While most economic indicators for freight are well below year-ago levels, some signs indicate a slowing in the decline, or even a slight upturn. Conditions, of course, vary by mode of transportation (rail, truck, water) and by commodity or type of freight.

One common thread has been sharply lower fuel prices that have resulted in significant shipping cost savings.

Fuel surcharges imposed by rail and trucking companies generally are based on the U.S. Department of Energy’s weekly retail on-high average diesel fuel price. The U.S. average price in the week ended May 4 was $2.185 a gallon, down $1.964, or47%, from $4.149 a year ago. Although the price has edged higher since bottoming at $2.017 a gallon in mid-March, the average has held near $2.20 since early April. At this time last year the U.S. average still was moving toward its mid-July peak of $4.764 a gallon.

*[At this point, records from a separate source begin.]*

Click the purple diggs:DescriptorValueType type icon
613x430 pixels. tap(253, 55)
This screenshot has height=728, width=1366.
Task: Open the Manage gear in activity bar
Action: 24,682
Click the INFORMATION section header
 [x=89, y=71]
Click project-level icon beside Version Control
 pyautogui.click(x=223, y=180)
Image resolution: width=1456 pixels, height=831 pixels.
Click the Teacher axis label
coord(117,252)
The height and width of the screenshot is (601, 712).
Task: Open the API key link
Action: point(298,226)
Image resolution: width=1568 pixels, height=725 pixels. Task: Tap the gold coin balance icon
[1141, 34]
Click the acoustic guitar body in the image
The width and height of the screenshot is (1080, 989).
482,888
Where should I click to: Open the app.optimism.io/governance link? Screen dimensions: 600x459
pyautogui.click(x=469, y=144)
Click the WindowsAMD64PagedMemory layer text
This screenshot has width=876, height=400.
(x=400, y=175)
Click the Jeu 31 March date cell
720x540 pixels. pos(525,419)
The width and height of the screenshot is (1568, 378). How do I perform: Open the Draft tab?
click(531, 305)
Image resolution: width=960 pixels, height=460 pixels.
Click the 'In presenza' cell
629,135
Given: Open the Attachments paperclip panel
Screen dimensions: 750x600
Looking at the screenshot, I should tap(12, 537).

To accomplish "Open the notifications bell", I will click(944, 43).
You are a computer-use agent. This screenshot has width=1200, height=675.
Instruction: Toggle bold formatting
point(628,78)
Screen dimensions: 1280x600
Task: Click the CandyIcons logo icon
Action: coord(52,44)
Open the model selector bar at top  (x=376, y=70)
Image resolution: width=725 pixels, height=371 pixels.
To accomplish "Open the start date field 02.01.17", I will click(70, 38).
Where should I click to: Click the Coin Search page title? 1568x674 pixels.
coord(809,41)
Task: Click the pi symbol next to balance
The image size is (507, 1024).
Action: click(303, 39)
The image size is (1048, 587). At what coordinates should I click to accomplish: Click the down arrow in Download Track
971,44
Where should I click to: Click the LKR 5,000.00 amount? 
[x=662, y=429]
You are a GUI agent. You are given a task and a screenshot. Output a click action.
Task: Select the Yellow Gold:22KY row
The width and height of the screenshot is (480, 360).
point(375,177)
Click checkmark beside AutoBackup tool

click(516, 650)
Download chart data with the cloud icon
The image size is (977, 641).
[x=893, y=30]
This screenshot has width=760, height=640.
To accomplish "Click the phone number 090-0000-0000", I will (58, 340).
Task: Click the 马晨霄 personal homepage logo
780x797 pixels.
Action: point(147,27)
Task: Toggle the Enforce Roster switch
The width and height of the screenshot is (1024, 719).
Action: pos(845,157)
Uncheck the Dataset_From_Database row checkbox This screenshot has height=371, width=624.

Since much of fuel costs are passed on to trucking and railroad customers, lower fuel prices have reduced the total cost of shipping grain, food and freight in general. For example, the fuel surcharge rate for agricultural commodities imposed by the Burlington Northern Santa Fe Railway (B.N.S.F.), based in Fort Worth, Texas, was at a multi-year low of 22c per mile for May, down from a peak of 87c in September and from 66c in May 2008. This surcharge is based on the D.O.E. average diesel price, with a two-month lag. The 44c drop from a year ago equates to a cost reduction of $440 per car for every 1,000 miles, which for a 110-car unit train of grain would be a savings of $48,400. Other railroads have similar fuel surcharge applications.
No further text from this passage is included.